5.17. Rebuilding THL on the Master

If THL is lost on a master before the events contained within it have been applied to the slave(s), the THL will need to be rebuilt from the existing MySQL binary logs.

Important

If the MySQL binary logs no longer exist, then recovery of the lost transactions in THL will NOT be possible.

The basic sequence of operation for recovering the THL on both master and slaves is:

  1. Gather the failing requested sequence numbers from all slaves:

    shell> trepctl status
    
    pendingError           : Event extraction failed
    pendingErrorCode       : NONE
    pendingErrorEventId    : NONE
    pendingErrorSeqno      : -1
    pendingExceptionMessage: Client handshake failure: Client response validation failed:
    Master log does not contain requested transaction:
    master source ID=db1 client source ID=db2 requested seqno=4 client epoch number=0 master min seqno=8 master max seqno=8

    In the above example, when slave db2 comes back online, it requests a copy of the last seqno in local thl (4) from the master db1 to compare for data integrity purposes, which the master no longer has.

    Keep a note of the lowest sequence number and the host that it is on across all slaves for use in the next step.
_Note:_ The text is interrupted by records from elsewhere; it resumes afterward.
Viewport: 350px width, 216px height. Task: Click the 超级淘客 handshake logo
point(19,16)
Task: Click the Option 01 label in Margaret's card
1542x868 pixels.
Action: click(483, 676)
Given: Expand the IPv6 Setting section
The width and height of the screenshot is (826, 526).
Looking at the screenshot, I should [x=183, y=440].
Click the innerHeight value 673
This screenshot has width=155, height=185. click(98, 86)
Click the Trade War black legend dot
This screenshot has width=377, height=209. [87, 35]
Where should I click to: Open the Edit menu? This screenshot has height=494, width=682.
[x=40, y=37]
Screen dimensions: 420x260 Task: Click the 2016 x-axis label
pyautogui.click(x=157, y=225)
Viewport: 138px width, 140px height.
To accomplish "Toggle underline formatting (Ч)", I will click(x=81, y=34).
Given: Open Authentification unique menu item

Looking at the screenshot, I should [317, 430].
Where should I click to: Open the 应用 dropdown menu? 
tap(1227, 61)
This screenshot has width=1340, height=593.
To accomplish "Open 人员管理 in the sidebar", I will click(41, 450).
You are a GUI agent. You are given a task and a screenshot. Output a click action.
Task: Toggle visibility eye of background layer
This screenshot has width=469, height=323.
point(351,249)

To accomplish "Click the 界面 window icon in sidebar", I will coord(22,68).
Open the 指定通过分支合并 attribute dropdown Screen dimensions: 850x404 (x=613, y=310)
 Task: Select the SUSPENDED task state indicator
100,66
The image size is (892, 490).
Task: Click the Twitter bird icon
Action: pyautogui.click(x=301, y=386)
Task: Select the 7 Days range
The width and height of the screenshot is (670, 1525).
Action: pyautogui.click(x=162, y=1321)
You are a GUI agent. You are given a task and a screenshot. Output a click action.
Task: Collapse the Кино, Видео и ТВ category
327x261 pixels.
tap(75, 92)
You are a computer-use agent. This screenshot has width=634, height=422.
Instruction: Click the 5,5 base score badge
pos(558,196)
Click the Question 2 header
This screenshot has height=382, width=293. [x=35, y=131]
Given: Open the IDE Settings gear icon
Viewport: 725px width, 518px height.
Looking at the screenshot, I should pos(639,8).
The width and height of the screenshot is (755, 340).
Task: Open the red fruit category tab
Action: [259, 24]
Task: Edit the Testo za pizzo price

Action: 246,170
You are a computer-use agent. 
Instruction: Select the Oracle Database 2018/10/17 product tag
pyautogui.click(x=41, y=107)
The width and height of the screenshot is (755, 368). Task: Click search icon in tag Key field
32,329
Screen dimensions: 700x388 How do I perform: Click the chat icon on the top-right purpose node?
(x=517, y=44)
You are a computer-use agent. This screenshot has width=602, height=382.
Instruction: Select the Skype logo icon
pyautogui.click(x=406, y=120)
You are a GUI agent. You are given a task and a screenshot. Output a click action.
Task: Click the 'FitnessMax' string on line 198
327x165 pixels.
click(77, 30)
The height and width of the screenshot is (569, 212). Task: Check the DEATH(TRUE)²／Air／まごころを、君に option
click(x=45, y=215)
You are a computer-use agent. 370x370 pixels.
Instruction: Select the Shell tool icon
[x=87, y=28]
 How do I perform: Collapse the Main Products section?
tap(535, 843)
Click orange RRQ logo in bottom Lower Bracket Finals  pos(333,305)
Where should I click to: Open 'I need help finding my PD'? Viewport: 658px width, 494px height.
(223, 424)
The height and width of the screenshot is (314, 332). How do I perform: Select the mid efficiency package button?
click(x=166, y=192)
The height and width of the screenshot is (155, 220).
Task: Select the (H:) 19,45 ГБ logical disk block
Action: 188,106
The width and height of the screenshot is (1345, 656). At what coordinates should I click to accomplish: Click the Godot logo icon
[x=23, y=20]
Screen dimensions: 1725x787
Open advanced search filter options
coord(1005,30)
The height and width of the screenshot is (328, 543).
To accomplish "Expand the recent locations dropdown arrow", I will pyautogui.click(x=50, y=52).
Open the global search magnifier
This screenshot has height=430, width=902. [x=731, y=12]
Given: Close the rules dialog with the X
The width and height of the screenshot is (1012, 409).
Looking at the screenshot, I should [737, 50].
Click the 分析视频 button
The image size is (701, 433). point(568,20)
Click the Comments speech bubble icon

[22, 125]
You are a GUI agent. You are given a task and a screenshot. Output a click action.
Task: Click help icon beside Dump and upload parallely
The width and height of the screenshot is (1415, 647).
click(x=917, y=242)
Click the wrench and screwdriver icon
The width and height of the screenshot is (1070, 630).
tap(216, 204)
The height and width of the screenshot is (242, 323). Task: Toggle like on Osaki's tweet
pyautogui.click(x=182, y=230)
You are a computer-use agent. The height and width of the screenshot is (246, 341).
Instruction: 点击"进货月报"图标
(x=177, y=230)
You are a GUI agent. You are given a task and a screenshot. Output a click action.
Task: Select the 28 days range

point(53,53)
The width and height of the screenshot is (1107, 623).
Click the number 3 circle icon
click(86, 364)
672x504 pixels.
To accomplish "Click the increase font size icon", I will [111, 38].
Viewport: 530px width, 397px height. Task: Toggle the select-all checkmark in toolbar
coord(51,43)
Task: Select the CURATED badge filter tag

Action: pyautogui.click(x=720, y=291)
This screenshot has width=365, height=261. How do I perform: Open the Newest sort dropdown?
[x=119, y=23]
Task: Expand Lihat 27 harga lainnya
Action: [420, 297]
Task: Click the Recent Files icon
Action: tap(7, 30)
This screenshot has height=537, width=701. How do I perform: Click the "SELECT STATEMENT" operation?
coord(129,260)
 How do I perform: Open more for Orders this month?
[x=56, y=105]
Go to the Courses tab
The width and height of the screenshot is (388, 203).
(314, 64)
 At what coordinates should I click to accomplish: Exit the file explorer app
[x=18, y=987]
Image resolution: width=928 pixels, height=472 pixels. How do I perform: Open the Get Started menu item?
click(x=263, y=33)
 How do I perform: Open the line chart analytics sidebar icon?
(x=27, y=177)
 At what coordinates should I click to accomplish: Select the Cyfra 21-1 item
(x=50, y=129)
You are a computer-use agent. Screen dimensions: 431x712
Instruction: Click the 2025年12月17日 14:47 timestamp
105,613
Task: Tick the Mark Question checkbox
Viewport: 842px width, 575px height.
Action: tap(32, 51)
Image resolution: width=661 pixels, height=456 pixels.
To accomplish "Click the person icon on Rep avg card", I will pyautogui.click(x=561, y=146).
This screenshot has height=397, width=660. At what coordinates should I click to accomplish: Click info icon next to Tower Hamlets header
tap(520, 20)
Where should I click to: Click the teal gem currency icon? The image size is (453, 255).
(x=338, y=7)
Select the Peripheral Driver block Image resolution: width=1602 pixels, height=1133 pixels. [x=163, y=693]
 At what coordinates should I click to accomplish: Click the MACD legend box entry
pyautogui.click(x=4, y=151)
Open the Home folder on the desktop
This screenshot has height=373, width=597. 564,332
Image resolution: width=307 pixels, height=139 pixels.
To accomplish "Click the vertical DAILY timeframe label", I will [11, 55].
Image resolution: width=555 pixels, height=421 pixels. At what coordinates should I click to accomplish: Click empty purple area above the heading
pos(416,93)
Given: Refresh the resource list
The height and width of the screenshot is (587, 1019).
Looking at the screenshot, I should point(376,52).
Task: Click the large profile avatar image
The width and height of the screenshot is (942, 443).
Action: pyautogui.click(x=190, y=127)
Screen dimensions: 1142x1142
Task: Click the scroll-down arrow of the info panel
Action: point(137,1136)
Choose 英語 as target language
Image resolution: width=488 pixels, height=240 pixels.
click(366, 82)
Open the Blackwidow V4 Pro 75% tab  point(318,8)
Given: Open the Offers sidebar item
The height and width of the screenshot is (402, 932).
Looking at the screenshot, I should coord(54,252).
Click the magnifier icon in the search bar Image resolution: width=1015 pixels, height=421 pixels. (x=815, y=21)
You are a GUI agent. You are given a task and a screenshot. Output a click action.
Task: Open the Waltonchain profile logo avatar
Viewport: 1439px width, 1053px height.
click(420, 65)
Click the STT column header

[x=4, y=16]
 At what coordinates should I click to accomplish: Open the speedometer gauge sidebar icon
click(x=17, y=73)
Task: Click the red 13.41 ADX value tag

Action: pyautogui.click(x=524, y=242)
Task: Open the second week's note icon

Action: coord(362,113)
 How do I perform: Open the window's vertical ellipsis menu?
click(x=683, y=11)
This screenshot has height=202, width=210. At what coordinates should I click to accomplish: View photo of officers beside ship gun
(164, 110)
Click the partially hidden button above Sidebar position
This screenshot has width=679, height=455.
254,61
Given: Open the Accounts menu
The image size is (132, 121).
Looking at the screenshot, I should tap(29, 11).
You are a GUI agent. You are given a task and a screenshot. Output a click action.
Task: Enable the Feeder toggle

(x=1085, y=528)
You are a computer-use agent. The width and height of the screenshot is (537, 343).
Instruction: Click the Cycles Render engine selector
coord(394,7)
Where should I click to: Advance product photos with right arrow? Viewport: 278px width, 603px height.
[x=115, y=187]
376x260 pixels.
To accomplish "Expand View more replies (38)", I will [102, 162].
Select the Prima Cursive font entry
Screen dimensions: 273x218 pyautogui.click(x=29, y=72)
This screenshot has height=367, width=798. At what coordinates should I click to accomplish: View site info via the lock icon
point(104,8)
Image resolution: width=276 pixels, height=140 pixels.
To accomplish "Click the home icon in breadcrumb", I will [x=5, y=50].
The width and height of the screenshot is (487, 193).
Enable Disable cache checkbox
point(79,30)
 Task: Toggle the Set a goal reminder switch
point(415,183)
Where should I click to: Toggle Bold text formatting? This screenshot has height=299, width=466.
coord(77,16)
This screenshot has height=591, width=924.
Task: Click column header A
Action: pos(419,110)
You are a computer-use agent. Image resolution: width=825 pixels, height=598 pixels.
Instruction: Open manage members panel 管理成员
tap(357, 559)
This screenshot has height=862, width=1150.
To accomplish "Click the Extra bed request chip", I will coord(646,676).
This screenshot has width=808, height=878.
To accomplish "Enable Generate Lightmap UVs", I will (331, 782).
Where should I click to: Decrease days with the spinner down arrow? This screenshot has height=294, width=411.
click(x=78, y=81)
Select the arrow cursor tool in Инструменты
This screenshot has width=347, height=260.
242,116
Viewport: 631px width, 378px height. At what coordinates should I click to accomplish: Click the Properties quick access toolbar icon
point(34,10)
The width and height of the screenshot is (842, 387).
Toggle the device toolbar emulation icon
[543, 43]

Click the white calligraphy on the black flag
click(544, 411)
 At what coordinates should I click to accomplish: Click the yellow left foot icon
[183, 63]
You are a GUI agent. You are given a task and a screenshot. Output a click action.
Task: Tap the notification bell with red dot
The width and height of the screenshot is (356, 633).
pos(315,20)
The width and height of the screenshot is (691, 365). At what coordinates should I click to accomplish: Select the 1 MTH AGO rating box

  2. On the slave with the lowest failing requested seqno, get the epoch, source-id and event-id (binlog position) from the THL using the command thl list -seqno specifying the sequence number above. This information will be needed on the extractor (master) in a later step. For example:

    tungsten@db2:/opt/replicator> thl list -seqno 4
    
    SEQ# = 4 / FRAG# = 0 (last frag)
    - TIME = 2017-07-14 14:49:00.0
    - EPOCH# = 0
    - EVENTID = mysql-bin.000009:0000000000001844;56
    - SOURCEID = db1
    - METADATA = [mysql_server_id=33155307;dbms_type=mysql;tz_aware=true;is_metadata=true; »
                  service=east;shard=#UNKNOWN;heartbeat=NONE]
    - TYPE = com.continuent.tungsten.replicator.event.ReplDBMSEvent
    - OPTIONS = [##charset = UTF-8, autocommit = 1, sql_auto_is_null = 0,
                 foreign_key_checks = 1, unique_checks = 1, time_zone = '+00:00',
                 sql_mode = 'NO_ENGINE_SUBSTITUTION,STRICT_TRANS_TABLES,IGNORE_SPACE',
                 character_set_client = 33, collation_connection = 33, collation_server = 8]
    - SCHEMA = tungsten_east
    - SQL(0) = UPDATE tungsten_east.heartbeat SET source_tstamp= '2017-07-14 14:49:00', $raquo; 
               salt= 5, name= 'NONE'  WHERE id= 1

    There are two more ways of getting the same information, use the one you are most comfortable with:

    tungsten@db2:/opt/replicator> dsctl get
    [{"extract_timestamp":"2017-07-14 14:49:00.0","eventid":"mysql-bin.000009:0000000000001844;56",»
      "fragno":0,"last_frag":true,"seqno":4,"update_timestamp":"2017-07-14 14:49:00.0",»
      "shard_id":"#UNKNOWN","applied_latency":0,"epoch_number":0,"task_id":0,"source_id":"db1"}]
    
    
    tungsten@db2:/opt/replicator> tungsten_get_position
    {
      "applied_latency": 0,
      "epoch_number": 0,
      "eventid": "mysql-bin.000009:0000000000001844;56",
      "extract_timestamp": "2017-07-14 14:49:00.0",
      "fragno": 0,
      "last_frag": "1",
      "seqno": 4,
      "shard_id": "#UNKNOWN",
      "source_id": "db1",
      "task_id": 0,
      "update_timestamp": "2017-07-14 14:49:00.0"
    }
  3. Clear all THL on the master since it is no longer needed by any slaves:

    shell> thl purge
  4. Use the tungsten_set_position command on the master with the values we got from the slave with the lowest seqno to tell the master replicator to begin generating THL starting from that event in the MySQL binary logs:

    shell> tungsten_set_position --seqno=4 --epoch=0 --source-id=db1 --event-id=mysql-bin.00009:0000000000001844

    You may also use dsctl, but that requires executing the dsctl reset command first.

  5. Switch the master to online state:

    shell> trepctl online
  6. Switch the slaves to online state once the master is fully online:

    shell> trepctl online